- The exercise
Please reproduce all of the following material line for line, with no changes.

- Material for this task

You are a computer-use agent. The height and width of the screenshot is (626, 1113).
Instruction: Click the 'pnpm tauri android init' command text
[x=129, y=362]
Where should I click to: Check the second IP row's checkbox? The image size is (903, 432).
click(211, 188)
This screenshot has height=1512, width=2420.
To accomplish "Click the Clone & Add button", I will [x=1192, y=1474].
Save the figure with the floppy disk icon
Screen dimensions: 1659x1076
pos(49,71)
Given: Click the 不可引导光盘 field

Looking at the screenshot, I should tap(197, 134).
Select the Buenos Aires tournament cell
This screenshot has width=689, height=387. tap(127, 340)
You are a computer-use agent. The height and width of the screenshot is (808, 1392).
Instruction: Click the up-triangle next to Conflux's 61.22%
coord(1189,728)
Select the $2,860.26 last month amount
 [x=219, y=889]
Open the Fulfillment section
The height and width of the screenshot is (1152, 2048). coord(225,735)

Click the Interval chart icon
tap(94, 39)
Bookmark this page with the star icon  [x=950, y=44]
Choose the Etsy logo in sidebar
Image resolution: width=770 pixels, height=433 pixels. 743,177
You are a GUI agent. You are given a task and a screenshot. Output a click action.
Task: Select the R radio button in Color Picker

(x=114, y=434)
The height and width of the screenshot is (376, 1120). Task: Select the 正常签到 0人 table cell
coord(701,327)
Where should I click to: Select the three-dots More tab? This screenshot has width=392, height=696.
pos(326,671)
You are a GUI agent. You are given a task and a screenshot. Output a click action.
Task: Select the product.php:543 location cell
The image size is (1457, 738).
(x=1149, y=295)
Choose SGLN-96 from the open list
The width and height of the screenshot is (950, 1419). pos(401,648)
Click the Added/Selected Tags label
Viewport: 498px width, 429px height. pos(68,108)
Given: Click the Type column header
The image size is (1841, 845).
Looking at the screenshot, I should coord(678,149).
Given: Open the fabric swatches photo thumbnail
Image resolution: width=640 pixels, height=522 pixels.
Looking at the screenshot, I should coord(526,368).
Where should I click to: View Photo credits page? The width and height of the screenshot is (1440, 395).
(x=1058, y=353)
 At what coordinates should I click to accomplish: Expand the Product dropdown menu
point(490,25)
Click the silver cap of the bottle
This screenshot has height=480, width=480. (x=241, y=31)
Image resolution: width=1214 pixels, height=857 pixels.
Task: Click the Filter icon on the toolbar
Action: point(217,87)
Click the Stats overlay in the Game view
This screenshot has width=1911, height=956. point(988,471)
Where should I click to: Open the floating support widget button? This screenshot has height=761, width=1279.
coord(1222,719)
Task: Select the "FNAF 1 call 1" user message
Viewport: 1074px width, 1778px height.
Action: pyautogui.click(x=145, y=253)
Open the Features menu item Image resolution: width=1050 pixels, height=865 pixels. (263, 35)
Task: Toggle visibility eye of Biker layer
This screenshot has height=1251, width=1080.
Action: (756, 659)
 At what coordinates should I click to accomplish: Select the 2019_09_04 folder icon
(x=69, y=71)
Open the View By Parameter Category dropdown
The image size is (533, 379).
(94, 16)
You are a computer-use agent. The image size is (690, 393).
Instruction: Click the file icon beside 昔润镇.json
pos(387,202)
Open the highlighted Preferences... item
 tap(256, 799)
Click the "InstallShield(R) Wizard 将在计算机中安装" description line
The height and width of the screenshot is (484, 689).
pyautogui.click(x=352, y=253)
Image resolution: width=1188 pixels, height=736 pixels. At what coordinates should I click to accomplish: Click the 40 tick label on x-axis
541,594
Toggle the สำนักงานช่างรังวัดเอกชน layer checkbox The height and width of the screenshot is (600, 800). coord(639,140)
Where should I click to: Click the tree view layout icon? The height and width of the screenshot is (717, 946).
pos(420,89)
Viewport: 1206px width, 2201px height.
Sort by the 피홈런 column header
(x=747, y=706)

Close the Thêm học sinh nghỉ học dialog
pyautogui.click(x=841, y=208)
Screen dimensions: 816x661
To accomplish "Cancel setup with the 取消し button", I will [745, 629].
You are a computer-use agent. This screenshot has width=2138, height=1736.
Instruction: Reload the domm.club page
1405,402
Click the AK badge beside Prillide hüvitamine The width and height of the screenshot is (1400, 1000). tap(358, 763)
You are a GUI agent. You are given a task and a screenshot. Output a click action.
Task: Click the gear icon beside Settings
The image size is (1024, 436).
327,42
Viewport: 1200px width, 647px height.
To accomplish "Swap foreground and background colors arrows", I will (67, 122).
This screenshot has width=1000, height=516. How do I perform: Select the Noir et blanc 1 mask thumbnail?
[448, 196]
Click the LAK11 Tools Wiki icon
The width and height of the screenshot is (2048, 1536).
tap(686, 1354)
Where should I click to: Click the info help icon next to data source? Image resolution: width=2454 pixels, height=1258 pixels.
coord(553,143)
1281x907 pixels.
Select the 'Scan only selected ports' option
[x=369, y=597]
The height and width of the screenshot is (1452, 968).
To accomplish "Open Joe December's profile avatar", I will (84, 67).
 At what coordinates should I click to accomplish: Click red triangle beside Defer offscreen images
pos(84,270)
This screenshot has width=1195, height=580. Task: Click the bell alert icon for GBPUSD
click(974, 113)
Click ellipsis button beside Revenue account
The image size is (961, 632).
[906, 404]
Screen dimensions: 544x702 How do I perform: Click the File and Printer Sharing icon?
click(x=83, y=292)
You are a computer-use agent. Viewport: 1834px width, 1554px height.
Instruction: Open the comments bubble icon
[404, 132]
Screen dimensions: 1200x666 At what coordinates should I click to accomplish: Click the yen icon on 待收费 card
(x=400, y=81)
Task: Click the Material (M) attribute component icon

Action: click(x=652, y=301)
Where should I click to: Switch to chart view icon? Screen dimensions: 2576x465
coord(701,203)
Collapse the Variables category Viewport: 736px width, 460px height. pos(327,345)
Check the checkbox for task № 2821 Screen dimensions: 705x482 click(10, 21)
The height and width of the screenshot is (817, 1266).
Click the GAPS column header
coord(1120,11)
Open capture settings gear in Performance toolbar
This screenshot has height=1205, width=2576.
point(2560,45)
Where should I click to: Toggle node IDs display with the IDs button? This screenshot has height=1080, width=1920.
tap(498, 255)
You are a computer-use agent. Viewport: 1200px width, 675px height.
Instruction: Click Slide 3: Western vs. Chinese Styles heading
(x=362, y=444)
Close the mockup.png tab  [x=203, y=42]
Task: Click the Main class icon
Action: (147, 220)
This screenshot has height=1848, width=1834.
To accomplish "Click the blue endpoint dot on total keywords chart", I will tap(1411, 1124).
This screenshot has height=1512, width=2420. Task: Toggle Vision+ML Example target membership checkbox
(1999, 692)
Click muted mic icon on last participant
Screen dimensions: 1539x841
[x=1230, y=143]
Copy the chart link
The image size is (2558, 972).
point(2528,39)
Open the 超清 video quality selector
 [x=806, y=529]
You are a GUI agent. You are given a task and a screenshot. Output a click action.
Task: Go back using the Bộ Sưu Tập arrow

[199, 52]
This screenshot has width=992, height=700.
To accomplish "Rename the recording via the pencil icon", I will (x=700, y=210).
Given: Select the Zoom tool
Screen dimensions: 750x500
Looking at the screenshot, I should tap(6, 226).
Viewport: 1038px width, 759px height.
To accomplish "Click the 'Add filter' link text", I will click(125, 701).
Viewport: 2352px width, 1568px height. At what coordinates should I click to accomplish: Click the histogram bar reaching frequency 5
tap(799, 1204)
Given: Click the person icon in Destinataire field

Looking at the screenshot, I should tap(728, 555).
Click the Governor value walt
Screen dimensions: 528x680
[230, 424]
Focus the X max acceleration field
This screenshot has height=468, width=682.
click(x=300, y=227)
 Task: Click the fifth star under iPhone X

- Result below
You are a computer-use agent. The height and width of the screenshot is (626, 1113).
Instruction: Click the 'pnpm tauri android init' command text
[x=129, y=362]
Where should I click to: Check the second IP row's checkbox? The image size is (903, 432).
click(211, 188)
This screenshot has height=1512, width=2420.
To accomplish "Click the Clone & Add button", I will [x=1192, y=1474].
Save the figure with the floppy disk icon
Screen dimensions: 1659x1076
pos(49,71)
Given: Click the 不可引导光盘 field

Looking at the screenshot, I should tap(197, 134).
Select the Buenos Aires tournament cell
This screenshot has width=689, height=387. tap(127, 340)
You are a computer-use agent. The height and width of the screenshot is (808, 1392).
Instruction: Click the up-triangle next to Conflux's 61.22%
coord(1189,728)
Select the $2,860.26 last month amount
 [x=219, y=889]
Open the Fulfillment section
The height and width of the screenshot is (1152, 2048). coord(225,735)

Click the Interval chart icon
tap(94, 39)
Bookmark this page with the star icon  [x=950, y=44]
Choose the Etsy logo in sidebar
Image resolution: width=770 pixels, height=433 pixels. 743,177
You are a GUI agent. You are given a task and a screenshot. Output a click action.
Task: Select the R radio button in Color Picker

(x=114, y=434)
The height and width of the screenshot is (376, 1120). Task: Select the 正常签到 0人 table cell
coord(701,327)
Where should I click to: Select the three-dots More tab? This screenshot has width=392, height=696.
pos(326,671)
You are a GUI agent. You are given a task and a screenshot. Output a click action.
Task: Select the product.php:543 location cell
The image size is (1457, 738).
(x=1149, y=295)
Choose SGLN-96 from the open list
The width and height of the screenshot is (950, 1419). pos(401,648)
Click the Added/Selected Tags label
Viewport: 498px width, 429px height. pos(68,108)
Given: Click the Type column header
The image size is (1841, 845).
Looking at the screenshot, I should coord(678,149).
Given: Open the fabric swatches photo thumbnail
Image resolution: width=640 pixels, height=522 pixels.
Looking at the screenshot, I should coord(526,368).
Where should I click to: View Photo credits page? The width and height of the screenshot is (1440, 395).
(x=1058, y=353)
 At what coordinates should I click to accomplish: Expand the Product dropdown menu
point(490,25)
Click the silver cap of the bottle
This screenshot has height=480, width=480. (x=241, y=31)
Image resolution: width=1214 pixels, height=857 pixels.
Task: Click the Filter icon on the toolbar
Action: point(217,87)
Click the Stats overlay in the Game view
This screenshot has width=1911, height=956. point(988,471)
Where should I click to: Open the floating support widget button? This screenshot has height=761, width=1279.
coord(1222,719)
Task: Select the "FNAF 1 call 1" user message
Viewport: 1074px width, 1778px height.
Action: pyautogui.click(x=145, y=253)
Open the Features menu item Image resolution: width=1050 pixels, height=865 pixels. (263, 35)
Task: Toggle visibility eye of Biker layer
This screenshot has height=1251, width=1080.
Action: (756, 659)
 At what coordinates should I click to accomplish: Select the 2019_09_04 folder icon
(x=69, y=71)
Open the View By Parameter Category dropdown
The image size is (533, 379).
(94, 16)
You are a computer-use agent. The image size is (690, 393).
Instruction: Click the file icon beside 昔润镇.json
pos(387,202)
Open the highlighted Preferences... item
 tap(256, 799)
Click the "InstallShield(R) Wizard 将在计算机中安装" description line
The height and width of the screenshot is (484, 689).
pyautogui.click(x=352, y=253)
Image resolution: width=1188 pixels, height=736 pixels. At what coordinates should I click to accomplish: Click the 40 tick label on x-axis
541,594
Toggle the สำนักงานช่างรังวัดเอกชน layer checkbox The height and width of the screenshot is (600, 800). coord(639,140)
Where should I click to: Click the tree view layout icon? The height and width of the screenshot is (717, 946).
pos(420,89)
Viewport: 1206px width, 2201px height.
Sort by the 피홈런 column header
(x=747, y=706)

Close the Thêm học sinh nghỉ học dialog
pyautogui.click(x=841, y=208)
Screen dimensions: 816x661
To accomplish "Cancel setup with the 取消し button", I will [745, 629].
You are a computer-use agent. This screenshot has width=2138, height=1736.
Instruction: Reload the domm.club page
1405,402
Click the AK badge beside Prillide hüvitamine The width and height of the screenshot is (1400, 1000). tap(358, 763)
You are a GUI agent. You are given a task and a screenshot. Output a click action.
Task: Click the gear icon beside Settings
The image size is (1024, 436).
327,42
Viewport: 1200px width, 647px height.
To accomplish "Swap foreground and background colors arrows", I will (67, 122).
This screenshot has width=1000, height=516. How do I perform: Select the Noir et blanc 1 mask thumbnail?
[448, 196]
Click the LAK11 Tools Wiki icon
The width and height of the screenshot is (2048, 1536).
tap(686, 1354)
Where should I click to: Click the info help icon next to data source? Image resolution: width=2454 pixels, height=1258 pixels.
coord(553,143)
1281x907 pixels.
Select the 'Scan only selected ports' option
[x=369, y=597]
The height and width of the screenshot is (1452, 968).
To accomplish "Open Joe December's profile avatar", I will (84, 67).
 At what coordinates should I click to accomplish: Click red triangle beside Defer offscreen images
pos(84,270)
This screenshot has width=1195, height=580. Task: Click the bell alert icon for GBPUSD
click(974, 113)
Click ellipsis button beside Revenue account
The image size is (961, 632).
[906, 404]
Screen dimensions: 544x702 How do I perform: Click the File and Printer Sharing icon?
click(x=83, y=292)
You are a computer-use agent. Viewport: 1834px width, 1554px height.
Instruction: Open the comments bubble icon
[404, 132]
Screen dimensions: 1200x666 At what coordinates should I click to accomplish: Click the yen icon on 待收费 card
(x=400, y=81)
Task: Click the Material (M) attribute component icon

Action: click(x=652, y=301)
Where should I click to: Switch to chart view icon? Screen dimensions: 2576x465
coord(701,203)
Collapse the Variables category Viewport: 736px width, 460px height. pos(327,345)
Check the checkbox for task № 2821 Screen dimensions: 705x482 click(10, 21)
The height and width of the screenshot is (817, 1266).
Click the GAPS column header
coord(1120,11)
Open capture settings gear in Performance toolbar
This screenshot has height=1205, width=2576.
point(2560,45)
Where should I click to: Toggle node IDs display with the IDs button? This screenshot has height=1080, width=1920.
tap(498, 255)
You are a computer-use agent. Viewport: 1200px width, 675px height.
Instruction: Click Slide 3: Western vs. Chinese Styles heading
(x=362, y=444)
Close the mockup.png tab  [x=203, y=42]
Task: Click the Main class icon
Action: (147, 220)
This screenshot has height=1848, width=1834.
To accomplish "Click the blue endpoint dot on total keywords chart", I will tap(1411, 1124).
This screenshot has height=1512, width=2420. Task: Toggle Vision+ML Example target membership checkbox
(1999, 692)
Click muted mic icon on last participant
Screen dimensions: 1539x841
[x=1230, y=143]
Copy the chart link
The image size is (2558, 972).
point(2528,39)
Open the 超清 video quality selector
 [x=806, y=529]
You are a GUI agent. You are given a task and a screenshot. Output a click action.
Task: Go back using the Bộ Sưu Tập arrow

[199, 52]
This screenshot has width=992, height=700.
To accomplish "Rename the recording via the pencil icon", I will (x=700, y=210).
Given: Select the Zoom tool
Screen dimensions: 750x500
Looking at the screenshot, I should tap(6, 226).
Viewport: 1038px width, 759px height.
To accomplish "Click the 'Add filter' link text", I will click(125, 701).
Viewport: 2352px width, 1568px height. At what coordinates should I click to accomplish: Click the histogram bar reaching frequency 5
tap(799, 1204)
Given: Click the person icon in Destinataire field

Looking at the screenshot, I should tap(728, 555).
Click the Governor value walt
Screen dimensions: 528x680
[230, 424]
Focus the X max acceleration field
This screenshot has height=468, width=682.
click(x=300, y=227)
 Task: Click the fifth star under iPhone X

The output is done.